That is hard to admit; in fact, you may resist the idea.  But it really can happen.  It can begin the moment you start to feel the anxiety.  The world around you says that anxiety is not a good thing.  It tells you that the presence of anxiety is a problem, and it might even suggest that you are a problem for having it. 

When anxiety is framed in this way, the only option you have is to get rid of it.  And so, your mind goes to work.  You come up with all kinds of strategies to make the anxiety go away, or at least keep it at bay.  You decide that you need to figure out where the anxiety comes from: something going on in your life now or something from how you grew up.  Once you understand it, you will know what to do with it.  Or maybe the best thing is just to avoid it completely, which means avoiding all those activities and relationships where it may show up.  And before you know it, your anxiety is pushing your around.  That is, it is telling you how you have to live and how you have to be.

What ends up getting lost in all this is your ability to make choices about your life that give you vitality and meaning.  When your life is doing all you can to not experience anxiety, you also lose the ability to feel positive and nurturing feelings like love and compassion for others and for yourself.  So you stop going places or being with people that enrich you.  Even simple, everyday activities lose their meaning.

One Client’s Discovery

Several years ago, I had a client who learned this lesson.  He was struggling with anxiety.  During one of our sessions, he was talking about the events of his life.  He talked about having to go to a conference for work and having to take care of some financial matters for his elderly parents.  He talked about having to go to a parent meeting at school and having to do some work on his rental property.  Now, we use that language all the time; we talk about “having” to do something.  But as this client talked, the words, and his demeanor, felt heavy.
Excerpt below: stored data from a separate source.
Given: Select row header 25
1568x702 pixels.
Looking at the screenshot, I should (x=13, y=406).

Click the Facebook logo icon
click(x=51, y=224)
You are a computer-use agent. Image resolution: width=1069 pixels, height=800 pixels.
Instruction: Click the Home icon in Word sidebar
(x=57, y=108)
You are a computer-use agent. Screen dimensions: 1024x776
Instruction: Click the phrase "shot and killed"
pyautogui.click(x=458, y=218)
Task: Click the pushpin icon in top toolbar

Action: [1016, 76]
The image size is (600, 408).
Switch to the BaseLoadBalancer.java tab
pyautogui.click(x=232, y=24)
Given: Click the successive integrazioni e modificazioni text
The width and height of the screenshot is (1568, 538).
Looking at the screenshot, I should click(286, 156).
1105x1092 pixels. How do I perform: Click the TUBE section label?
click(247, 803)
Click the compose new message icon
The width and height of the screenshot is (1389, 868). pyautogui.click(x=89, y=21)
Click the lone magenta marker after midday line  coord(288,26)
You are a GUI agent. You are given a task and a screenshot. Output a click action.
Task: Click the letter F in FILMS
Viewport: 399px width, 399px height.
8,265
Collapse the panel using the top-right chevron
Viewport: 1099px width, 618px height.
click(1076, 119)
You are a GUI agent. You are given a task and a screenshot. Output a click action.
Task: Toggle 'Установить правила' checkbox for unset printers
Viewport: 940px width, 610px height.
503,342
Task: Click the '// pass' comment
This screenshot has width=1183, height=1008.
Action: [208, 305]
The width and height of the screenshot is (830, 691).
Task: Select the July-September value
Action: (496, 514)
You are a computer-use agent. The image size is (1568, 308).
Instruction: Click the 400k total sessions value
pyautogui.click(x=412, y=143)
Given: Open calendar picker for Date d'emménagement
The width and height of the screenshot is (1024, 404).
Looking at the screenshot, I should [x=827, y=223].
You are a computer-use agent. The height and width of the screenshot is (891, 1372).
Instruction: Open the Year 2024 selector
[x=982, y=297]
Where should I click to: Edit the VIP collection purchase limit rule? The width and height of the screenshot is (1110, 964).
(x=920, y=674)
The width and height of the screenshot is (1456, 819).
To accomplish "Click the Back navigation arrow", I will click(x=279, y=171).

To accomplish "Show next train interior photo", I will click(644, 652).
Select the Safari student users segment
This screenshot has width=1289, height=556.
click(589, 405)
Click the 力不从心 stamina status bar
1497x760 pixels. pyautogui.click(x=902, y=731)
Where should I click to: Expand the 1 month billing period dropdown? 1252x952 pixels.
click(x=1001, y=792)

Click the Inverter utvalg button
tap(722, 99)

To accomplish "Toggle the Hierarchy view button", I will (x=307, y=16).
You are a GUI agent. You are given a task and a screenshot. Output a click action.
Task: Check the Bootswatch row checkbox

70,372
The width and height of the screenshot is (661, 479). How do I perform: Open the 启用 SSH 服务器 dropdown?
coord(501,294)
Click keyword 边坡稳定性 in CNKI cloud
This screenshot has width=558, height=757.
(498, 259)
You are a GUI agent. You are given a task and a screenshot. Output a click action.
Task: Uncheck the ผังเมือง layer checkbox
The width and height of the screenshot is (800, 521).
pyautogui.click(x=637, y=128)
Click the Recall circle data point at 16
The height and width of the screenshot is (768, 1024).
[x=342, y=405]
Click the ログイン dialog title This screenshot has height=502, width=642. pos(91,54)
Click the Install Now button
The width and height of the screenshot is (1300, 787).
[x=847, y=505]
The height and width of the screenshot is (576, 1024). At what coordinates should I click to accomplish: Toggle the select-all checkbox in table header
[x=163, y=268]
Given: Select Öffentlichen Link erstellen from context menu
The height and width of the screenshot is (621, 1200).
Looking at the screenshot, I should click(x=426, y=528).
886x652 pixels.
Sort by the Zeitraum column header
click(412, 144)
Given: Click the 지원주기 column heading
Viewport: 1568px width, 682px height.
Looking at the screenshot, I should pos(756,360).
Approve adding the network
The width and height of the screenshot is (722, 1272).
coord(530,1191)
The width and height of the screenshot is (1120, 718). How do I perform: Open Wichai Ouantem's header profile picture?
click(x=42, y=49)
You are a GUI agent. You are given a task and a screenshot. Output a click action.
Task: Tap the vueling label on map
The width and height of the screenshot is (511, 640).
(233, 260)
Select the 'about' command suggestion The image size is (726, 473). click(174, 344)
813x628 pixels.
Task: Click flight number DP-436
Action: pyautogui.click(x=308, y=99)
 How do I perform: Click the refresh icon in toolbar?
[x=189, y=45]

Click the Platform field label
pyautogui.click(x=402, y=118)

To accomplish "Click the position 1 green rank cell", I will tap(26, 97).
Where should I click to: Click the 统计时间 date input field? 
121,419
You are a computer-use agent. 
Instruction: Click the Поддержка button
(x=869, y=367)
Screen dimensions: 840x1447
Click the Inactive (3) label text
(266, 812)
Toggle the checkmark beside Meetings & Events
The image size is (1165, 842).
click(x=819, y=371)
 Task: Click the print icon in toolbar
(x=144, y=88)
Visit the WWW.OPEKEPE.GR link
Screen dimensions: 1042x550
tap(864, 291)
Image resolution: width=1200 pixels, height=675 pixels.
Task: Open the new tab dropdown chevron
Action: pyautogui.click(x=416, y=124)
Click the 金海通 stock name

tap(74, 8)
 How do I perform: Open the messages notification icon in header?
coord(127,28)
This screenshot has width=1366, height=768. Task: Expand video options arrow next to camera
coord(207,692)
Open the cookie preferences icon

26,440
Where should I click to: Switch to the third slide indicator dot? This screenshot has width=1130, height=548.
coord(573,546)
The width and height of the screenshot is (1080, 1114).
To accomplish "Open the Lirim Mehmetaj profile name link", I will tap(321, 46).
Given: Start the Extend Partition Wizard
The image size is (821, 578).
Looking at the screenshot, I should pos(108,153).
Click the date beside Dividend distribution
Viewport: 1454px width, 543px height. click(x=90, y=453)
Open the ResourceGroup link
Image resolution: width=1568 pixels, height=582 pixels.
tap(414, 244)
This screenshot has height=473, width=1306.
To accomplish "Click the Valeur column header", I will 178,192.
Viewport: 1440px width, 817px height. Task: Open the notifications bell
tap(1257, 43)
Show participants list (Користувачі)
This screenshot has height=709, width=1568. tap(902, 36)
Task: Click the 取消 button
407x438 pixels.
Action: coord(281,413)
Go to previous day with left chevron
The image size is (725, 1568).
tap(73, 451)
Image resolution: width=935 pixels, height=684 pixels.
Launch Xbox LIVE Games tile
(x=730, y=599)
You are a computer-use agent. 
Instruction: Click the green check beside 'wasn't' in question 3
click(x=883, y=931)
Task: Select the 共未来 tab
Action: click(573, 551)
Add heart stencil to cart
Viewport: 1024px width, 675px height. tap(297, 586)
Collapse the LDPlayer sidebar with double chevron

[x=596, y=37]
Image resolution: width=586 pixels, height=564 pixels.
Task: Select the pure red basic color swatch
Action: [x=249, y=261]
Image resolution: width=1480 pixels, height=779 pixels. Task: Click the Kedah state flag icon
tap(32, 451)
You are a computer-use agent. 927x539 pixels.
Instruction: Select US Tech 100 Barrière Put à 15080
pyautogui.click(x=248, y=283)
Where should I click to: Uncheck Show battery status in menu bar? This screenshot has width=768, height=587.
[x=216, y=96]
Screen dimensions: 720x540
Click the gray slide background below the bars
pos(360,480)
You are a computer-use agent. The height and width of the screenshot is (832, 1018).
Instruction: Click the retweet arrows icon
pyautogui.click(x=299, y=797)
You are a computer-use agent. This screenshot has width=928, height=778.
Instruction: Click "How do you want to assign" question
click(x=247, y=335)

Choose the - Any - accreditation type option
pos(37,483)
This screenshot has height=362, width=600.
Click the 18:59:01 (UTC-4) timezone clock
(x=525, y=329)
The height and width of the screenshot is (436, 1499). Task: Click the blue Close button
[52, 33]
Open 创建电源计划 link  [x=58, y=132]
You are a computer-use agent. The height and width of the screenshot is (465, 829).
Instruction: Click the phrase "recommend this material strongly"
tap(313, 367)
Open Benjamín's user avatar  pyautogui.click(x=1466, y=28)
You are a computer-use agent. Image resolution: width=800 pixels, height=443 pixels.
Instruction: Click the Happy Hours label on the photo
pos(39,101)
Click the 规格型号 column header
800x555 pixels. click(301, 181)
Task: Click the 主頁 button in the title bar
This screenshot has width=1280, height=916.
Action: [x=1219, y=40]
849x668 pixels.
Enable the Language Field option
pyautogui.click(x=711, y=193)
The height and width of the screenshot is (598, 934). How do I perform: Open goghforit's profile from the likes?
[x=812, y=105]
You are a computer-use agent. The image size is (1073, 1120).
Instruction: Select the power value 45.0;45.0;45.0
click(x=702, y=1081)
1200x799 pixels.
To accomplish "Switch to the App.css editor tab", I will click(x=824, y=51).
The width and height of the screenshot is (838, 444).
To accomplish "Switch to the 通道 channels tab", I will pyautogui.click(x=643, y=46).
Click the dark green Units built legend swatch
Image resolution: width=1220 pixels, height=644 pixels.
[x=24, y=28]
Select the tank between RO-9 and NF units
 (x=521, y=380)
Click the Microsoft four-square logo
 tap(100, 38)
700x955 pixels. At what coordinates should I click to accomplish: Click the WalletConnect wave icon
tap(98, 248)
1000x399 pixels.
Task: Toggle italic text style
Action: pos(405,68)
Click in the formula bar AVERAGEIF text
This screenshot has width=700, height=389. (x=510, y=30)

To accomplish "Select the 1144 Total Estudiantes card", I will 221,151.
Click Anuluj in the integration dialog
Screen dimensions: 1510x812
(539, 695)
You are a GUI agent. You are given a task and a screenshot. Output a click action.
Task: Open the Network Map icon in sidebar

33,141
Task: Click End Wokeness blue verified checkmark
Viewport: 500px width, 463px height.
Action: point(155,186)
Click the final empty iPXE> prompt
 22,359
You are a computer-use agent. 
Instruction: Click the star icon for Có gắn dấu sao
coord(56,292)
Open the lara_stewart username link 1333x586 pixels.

I pointed out to him how often he framed his life in terms of “have to.”  I mentioned that it had a feel of duty, in an overbearing way.  And then I made this suggestion, “Between now and our next session, be aware of when you say, ‘have to’, and change it to ‘get to.’”  I wasn’t sure where the idea came from, and to be honest, I wasn’t sure how much difference it would make, but I thought it would help if he were more aware of the “have to.”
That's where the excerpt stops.